逆に質問をしたいのだけど、インターネットで検索するよりも、この映画の方が彼らのことを傷つけると思うかい? 私はそうは思わない。YouTubeやネットで彼らの名前を検索すると、ダークな音楽が流れて、スモークや森が出てきて、おどろおどろしい声がモンスターについて語る、みたいなものばかりが出てくる。この映画を見てみれば、彼らが1人の若者として描かれているのがわかるはず。彼らは怖いモンスターではなく、普通の若い青年だったということを伝えたかった。人間らしさの部分。それは監督である僕の責務でもあった。それに、これは実際に起こった事件だからね。
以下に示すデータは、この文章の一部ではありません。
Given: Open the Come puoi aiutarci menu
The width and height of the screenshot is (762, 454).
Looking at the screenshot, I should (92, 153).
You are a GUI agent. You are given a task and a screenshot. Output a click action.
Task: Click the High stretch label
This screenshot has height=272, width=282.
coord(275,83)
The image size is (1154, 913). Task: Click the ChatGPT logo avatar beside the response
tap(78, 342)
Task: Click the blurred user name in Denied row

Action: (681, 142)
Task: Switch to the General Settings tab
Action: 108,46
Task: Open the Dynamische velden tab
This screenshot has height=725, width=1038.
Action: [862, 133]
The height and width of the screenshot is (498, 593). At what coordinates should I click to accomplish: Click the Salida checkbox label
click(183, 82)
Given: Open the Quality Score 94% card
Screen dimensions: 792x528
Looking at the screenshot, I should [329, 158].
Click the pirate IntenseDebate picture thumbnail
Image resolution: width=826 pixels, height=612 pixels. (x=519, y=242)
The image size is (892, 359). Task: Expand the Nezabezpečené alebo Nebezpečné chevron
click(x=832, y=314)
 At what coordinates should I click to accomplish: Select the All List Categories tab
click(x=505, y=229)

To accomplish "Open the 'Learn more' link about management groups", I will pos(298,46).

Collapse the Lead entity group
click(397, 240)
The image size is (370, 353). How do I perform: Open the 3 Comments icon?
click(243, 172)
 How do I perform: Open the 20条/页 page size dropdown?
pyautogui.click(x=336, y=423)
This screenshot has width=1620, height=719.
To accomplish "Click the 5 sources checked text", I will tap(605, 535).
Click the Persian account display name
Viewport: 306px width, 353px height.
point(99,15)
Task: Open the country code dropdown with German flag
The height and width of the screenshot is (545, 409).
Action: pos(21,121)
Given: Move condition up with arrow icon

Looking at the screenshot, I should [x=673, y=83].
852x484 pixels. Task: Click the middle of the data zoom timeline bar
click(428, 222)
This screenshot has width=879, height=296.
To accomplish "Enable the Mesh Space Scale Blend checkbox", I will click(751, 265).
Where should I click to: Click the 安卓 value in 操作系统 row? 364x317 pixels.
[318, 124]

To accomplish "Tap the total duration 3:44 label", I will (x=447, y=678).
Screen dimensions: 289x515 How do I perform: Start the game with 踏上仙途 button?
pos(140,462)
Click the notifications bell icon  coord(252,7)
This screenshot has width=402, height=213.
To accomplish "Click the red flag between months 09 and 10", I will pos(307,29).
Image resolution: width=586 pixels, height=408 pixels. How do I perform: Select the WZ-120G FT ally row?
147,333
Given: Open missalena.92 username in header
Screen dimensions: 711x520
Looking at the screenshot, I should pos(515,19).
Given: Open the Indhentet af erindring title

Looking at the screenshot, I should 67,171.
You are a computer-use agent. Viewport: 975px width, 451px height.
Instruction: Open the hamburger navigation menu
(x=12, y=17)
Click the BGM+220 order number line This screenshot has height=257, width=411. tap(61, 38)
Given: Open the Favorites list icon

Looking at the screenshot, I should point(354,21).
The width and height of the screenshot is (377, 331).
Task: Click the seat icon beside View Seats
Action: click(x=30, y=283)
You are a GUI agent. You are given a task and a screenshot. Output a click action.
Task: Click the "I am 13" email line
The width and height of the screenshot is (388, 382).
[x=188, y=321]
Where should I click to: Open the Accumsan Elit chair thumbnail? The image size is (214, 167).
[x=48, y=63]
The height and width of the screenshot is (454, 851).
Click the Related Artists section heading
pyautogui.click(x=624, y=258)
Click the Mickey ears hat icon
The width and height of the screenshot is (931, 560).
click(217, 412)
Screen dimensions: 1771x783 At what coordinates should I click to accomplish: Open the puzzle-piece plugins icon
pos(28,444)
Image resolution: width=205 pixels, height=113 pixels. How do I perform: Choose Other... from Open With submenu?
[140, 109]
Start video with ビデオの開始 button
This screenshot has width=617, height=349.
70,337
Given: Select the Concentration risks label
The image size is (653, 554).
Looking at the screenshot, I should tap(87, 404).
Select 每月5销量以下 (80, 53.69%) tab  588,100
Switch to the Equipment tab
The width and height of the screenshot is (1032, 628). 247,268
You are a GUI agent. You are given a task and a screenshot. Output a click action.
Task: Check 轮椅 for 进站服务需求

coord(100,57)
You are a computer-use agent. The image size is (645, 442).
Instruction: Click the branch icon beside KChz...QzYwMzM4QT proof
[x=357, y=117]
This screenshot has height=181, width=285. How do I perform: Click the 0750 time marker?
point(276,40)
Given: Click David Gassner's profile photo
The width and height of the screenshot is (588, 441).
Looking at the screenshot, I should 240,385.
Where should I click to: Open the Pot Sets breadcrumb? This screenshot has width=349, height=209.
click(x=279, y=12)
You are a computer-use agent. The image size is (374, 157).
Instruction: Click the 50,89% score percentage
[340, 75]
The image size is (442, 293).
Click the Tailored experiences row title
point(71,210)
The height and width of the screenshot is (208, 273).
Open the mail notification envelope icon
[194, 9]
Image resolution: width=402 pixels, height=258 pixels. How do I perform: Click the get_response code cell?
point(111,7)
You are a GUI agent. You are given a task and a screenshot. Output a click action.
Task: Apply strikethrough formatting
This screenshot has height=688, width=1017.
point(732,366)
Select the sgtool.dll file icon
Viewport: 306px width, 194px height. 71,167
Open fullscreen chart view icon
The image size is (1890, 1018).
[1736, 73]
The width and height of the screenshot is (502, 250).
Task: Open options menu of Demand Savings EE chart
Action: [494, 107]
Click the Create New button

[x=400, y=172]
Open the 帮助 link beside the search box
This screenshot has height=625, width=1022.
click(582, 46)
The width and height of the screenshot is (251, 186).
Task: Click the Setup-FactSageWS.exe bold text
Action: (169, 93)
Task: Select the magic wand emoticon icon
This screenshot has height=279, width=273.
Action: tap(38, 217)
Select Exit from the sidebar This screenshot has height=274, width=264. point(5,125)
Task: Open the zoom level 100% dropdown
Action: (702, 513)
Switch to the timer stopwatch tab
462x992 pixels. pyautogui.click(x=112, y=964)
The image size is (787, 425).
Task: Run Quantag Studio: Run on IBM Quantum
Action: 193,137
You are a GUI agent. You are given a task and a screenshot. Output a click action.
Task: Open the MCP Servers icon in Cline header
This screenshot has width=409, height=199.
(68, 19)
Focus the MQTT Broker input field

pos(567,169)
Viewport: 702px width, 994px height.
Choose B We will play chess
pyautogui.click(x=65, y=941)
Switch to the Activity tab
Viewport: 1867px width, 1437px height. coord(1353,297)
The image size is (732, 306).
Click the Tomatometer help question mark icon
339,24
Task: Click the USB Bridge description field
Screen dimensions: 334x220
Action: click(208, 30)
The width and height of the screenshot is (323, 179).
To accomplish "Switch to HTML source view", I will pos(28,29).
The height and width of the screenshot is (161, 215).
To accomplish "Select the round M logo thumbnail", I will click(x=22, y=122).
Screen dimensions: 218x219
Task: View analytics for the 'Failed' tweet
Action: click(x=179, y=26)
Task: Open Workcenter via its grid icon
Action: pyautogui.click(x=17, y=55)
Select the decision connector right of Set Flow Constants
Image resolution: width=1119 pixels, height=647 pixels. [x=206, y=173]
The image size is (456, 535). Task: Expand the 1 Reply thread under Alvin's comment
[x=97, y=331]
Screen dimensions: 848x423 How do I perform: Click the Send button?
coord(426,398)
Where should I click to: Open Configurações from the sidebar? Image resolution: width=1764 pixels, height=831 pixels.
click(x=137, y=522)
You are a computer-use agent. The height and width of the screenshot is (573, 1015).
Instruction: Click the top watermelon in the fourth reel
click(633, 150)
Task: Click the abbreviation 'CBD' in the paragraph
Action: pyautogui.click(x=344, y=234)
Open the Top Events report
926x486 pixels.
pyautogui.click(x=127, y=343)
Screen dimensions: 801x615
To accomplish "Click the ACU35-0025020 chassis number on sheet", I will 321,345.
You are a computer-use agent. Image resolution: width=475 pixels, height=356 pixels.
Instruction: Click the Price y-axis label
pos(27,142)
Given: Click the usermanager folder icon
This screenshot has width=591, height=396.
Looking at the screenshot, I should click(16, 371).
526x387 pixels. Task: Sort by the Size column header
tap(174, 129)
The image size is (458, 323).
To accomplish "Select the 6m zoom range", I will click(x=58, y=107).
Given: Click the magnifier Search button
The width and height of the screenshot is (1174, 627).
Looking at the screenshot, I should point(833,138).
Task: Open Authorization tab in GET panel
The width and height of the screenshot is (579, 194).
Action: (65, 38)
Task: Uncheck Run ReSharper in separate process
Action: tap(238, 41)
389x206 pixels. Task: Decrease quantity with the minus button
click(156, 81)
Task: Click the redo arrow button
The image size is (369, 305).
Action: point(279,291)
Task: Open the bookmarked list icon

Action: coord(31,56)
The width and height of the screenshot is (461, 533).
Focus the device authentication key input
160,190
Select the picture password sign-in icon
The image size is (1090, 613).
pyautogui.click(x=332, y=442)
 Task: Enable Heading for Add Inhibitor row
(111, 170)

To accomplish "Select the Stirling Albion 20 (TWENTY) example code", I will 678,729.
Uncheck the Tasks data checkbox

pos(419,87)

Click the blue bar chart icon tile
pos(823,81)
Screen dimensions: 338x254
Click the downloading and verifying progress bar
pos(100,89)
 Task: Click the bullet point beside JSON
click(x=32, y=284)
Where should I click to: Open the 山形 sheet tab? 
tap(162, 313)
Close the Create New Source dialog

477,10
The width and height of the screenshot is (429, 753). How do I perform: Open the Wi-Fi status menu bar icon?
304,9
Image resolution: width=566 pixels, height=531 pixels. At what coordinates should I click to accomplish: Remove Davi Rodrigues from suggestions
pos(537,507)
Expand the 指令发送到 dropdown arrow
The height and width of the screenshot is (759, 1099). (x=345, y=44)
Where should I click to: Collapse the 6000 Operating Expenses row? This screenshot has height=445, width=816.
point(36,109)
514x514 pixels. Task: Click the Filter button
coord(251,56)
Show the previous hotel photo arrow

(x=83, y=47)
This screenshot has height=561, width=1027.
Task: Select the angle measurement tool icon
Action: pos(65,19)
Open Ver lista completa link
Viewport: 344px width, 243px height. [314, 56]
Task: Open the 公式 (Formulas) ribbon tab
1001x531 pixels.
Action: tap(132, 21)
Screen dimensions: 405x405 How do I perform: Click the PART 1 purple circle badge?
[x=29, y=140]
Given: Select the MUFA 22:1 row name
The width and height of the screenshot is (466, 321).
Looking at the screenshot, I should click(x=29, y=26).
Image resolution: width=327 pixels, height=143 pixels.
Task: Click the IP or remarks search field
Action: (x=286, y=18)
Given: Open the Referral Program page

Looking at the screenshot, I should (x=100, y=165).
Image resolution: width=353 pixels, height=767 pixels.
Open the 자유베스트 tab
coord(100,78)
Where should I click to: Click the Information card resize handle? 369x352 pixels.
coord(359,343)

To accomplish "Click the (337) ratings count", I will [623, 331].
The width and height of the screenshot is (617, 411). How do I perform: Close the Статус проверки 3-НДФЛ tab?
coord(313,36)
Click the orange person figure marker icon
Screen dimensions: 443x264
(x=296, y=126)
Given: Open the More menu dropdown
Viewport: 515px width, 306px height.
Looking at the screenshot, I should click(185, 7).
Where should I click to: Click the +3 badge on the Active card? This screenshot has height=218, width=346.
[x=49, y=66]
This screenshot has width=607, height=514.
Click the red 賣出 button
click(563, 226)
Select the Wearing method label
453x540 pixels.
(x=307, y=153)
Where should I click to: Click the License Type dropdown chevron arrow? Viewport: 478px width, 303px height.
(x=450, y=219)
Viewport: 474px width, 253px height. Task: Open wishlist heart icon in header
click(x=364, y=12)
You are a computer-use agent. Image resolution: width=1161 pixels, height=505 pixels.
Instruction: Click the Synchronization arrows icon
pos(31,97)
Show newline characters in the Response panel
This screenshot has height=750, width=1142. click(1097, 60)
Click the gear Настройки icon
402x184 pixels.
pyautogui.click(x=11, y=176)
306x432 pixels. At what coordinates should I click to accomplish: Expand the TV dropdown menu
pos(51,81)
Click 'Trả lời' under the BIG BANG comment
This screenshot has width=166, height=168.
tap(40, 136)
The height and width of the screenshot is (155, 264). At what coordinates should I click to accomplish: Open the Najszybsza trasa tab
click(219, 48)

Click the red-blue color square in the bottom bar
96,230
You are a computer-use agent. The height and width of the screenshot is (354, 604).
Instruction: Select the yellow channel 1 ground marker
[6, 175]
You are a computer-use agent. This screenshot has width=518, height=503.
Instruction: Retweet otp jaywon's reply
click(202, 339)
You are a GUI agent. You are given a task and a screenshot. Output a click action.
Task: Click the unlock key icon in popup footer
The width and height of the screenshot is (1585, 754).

──リドリー・スコット監督の会社(RSA)がプロダクションとしてクレジットされていますね?

監督:ロンドンにあるリドリーの会社・RSAとはもう20年ほど一緒に仕事をしている。RSAには映画部門もあって、私は長い間この映画を作ろうとしていて、初期の段階でリドリーに台本を渡したんだ。彼は会社の名前を使う恩恵を与えてくれて、部下たちにこの映画の実現をサポートするよう言ってくれた。とても助かったよ。彼は映画も見てくれて、「とてもリアルで、作るのは大変だっただろう。気に入ったよ」とコメントをくれた。インディペンデント映画を作るのは大変だから。こういうダークな内容だと特にね。彼の助けはプライスレスだったよ。1つトリビアを教えよう。ブダペストで教会が燃えるシーンを撮る際に、教会を組み立てる木材を調達する資金がなくてね。ちょうどその時ブダペストで『ブレードランナー2』の撮影をやっていて、その古いセットをくれたんだよ。あの教会は、実は『ブレードランナー』用のセットだったんだ。

──映画の核となる音楽についてこだわったことを教えてください。

監督:映画の音楽の大半がブラック・メタルになるであろうことは予想がついていたから、可能な限り、初期のメタル・シーンの本物のリアルな音楽を使いたかった。基本的に3種類の音楽が使われることになった。まず、当時彼らがプレイしていたメタル。特にメイヘム。それから当時、彼らが実際に聴いていた音楽。そして、映画のスコアとなる音楽も欲しかった。ブラック・メタルとは違う、でもノルディックな色合いを持った、そして映画でとても重要な若者同士の関係のエモーショナルな部分を損なわない音楽がね。
劇中で使われたメイヘムの音源は、本物と再録したものとがミックスされている。映画の最初の方では、彼らの演奏は下手くそだよね? リハーサルをやりながら、曲を仕上げている感じ。それは再録したもので、彼らの演奏がうまくなるにつれ、本物のメイヘムのレコーディングを使うようになっている。大変だったよ、あのサウンドを再現するのは容易ではないからね。

ジョナス・アカーランド
ジョナス・アカーランド
Jonas Akerlund

1965年、スウェーデン生まれ。83〜84年、ブラック・メタルの父ともいえるバンド「バソリー」のドラマーとして活躍。キャンドルマスの「Bewitched」でMV監督デビュー。98年にマドンナの「Ray of Light」でグラミー賞最優秀短編ミュージック・ビデオ賞を初受賞。その後、マドンナの「The Confessions Tour」でグラミー賞最優秀長編ミュージック・ビデオ賞を、ポール・マッカートニー の「Live Kisses」でもグラミー賞最優秀ミュージック・ビデオ賞を受賞した。本作で音楽を担当したシガー・ロスをはじめ、オジー・オズボーン、ポール・マッカート ニー、ローリング・ストーンズ、レディー・ガガなどのMV監督として活躍。また、本作撮影中にメタリカのラーズ・ウルリッヒからの依頼で、メタリカの「ManUNkind」のMVが『ロード・オブ・カオス』の映像とキャストで制作された。『SPUN/スパン』(02年)で映画監督デビュー。その後も『ホースメン』(09年)、『スモール・アパートメント ワケアリ物件の隣人たち』(12年)、『ポーラー狙われた暗殺者』(19年)などを手掛ける。名前の正式な読みは“ヨーナス・オーケルンド”だが、日本ではジョナス・アカーランドとして知られている。